_Task directions_
Starting at the line that contains "319x180 pixels. Task: Open" and ending at the last line of the records, write out every line again, raising each coordinate in the answers by 90. Leave the pictures out.

_Exercise material_
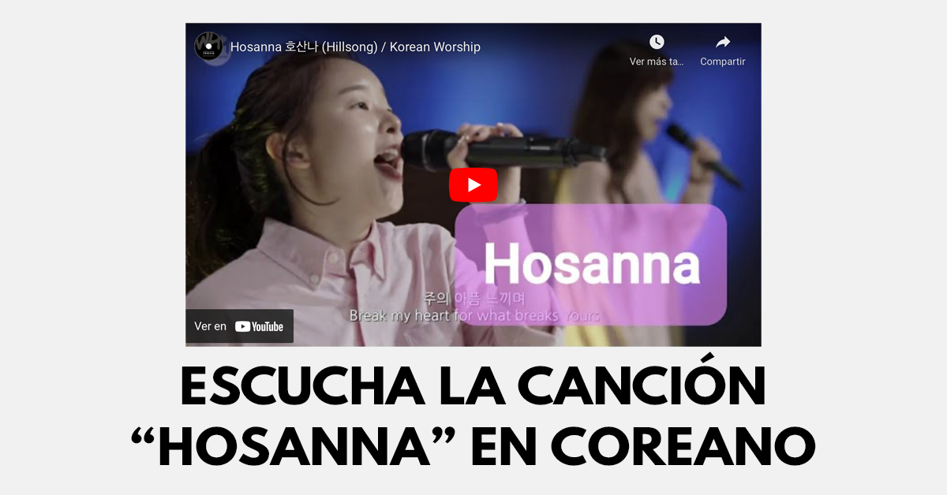Image resolution: width=947 pixels, height=495 pixels.
Task: Click the red YouTube play button
Action: point(474,185)
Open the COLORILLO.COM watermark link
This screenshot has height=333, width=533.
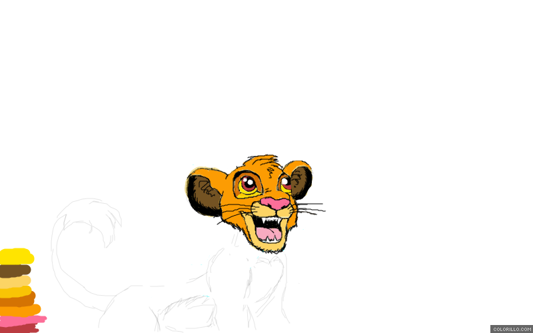(512, 329)
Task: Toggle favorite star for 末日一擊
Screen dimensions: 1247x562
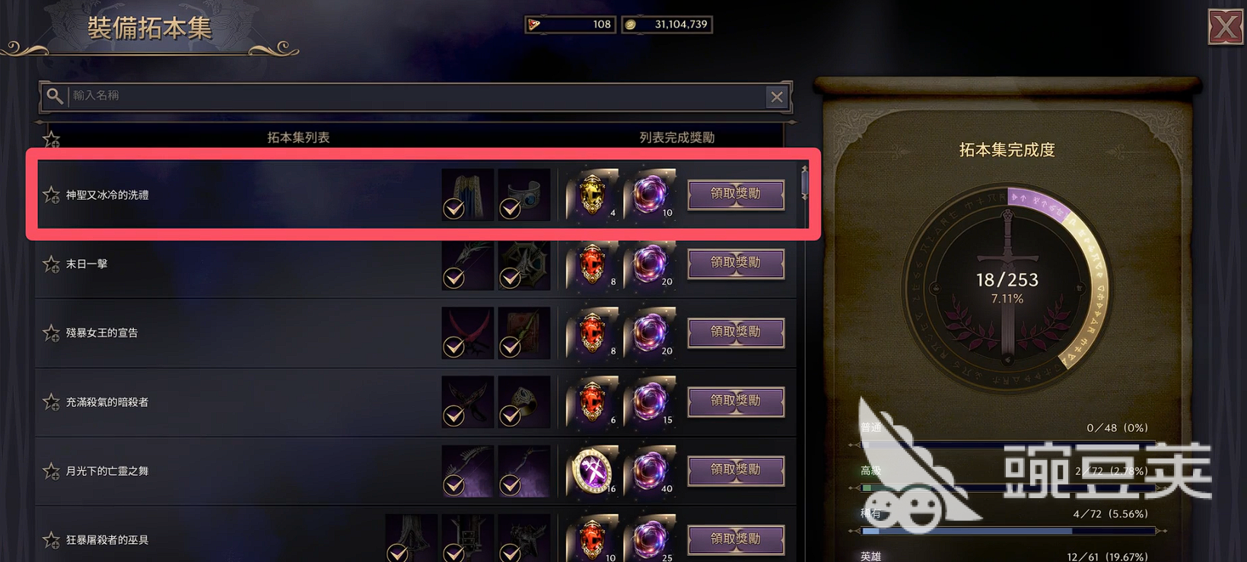Action: click(x=51, y=264)
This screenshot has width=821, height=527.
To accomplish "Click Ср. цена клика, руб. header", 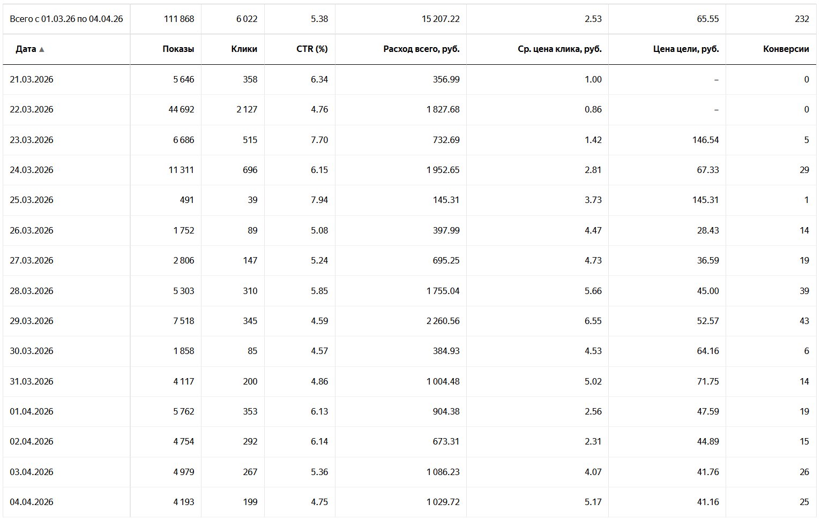I will [x=559, y=49].
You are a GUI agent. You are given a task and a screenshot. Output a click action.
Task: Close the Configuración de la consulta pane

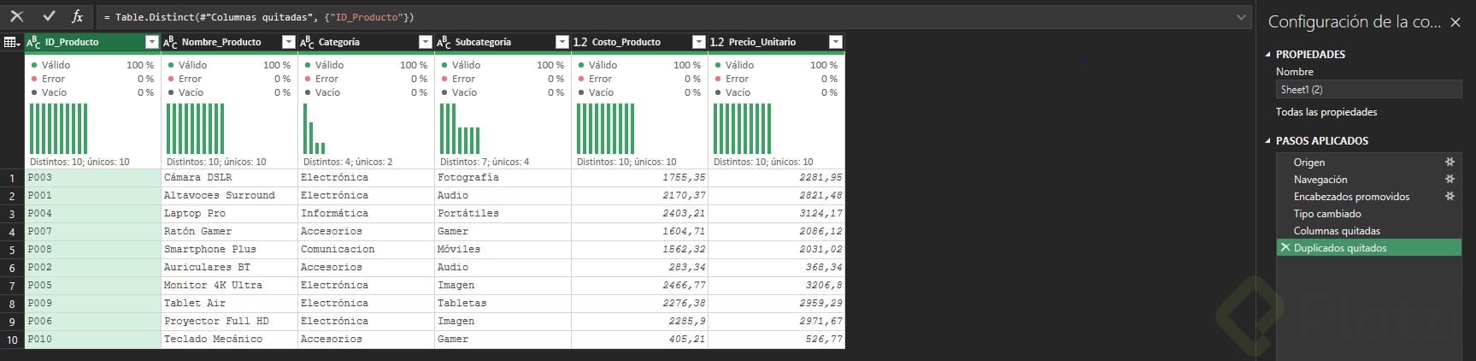point(1455,22)
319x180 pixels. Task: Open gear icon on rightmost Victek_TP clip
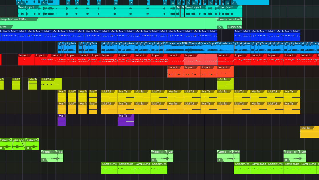coord(286,160)
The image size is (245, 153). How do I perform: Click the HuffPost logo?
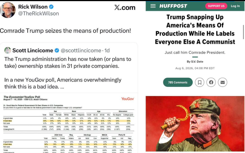click(x=173, y=6)
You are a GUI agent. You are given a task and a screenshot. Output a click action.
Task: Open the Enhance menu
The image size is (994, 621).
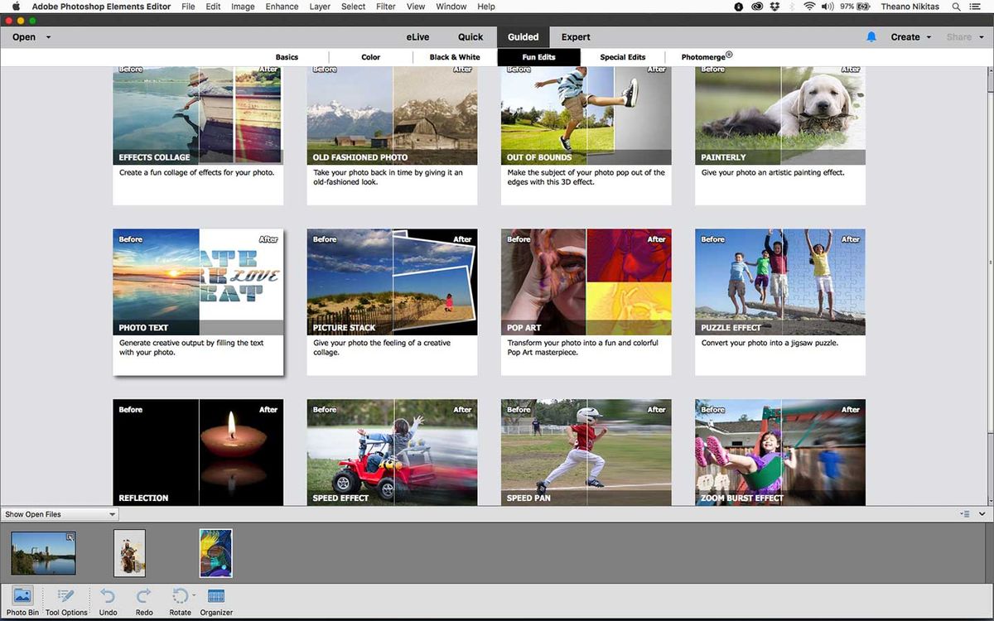click(282, 6)
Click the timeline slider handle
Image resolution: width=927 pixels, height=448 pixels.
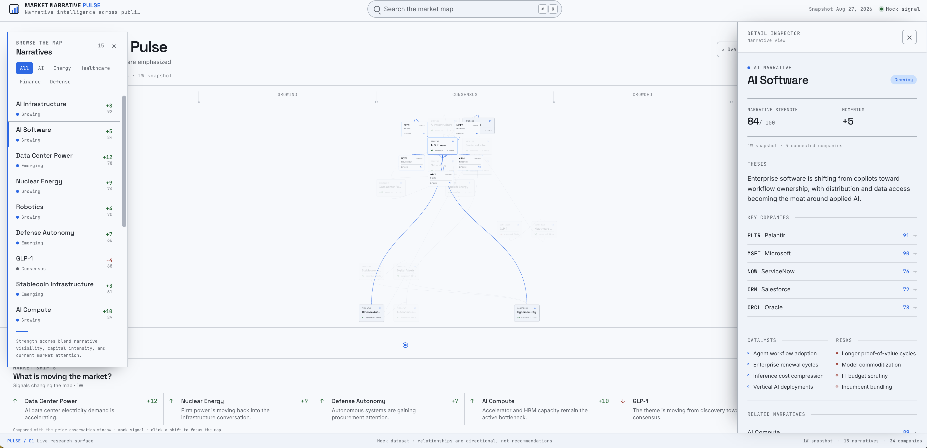point(405,345)
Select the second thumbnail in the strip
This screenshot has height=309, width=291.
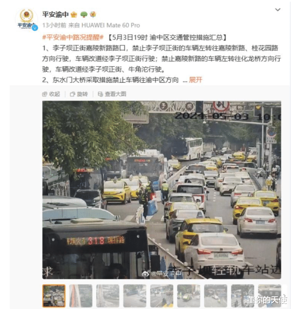pyautogui.click(x=81, y=296)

_Solution below_
319x180 pixels. Task: Open gear icon on rightmost Victek_TP clip
coord(376,250)
The image size is (245, 153). How do I perform: Click the HuffPost logo?
click(x=263, y=96)
You are a GUI agent. You are given a task and a screenshot. Output a click action.
Task: Open the Enhance menu
The image size is (994, 621).
click(372, 96)
Click the timeline slider handle
Image resolution: width=927 pixels, height=448 pixels.
point(495,435)
Select the second thumbnail in the strip
This screenshot has height=309, width=291.
pyautogui.click(x=171, y=386)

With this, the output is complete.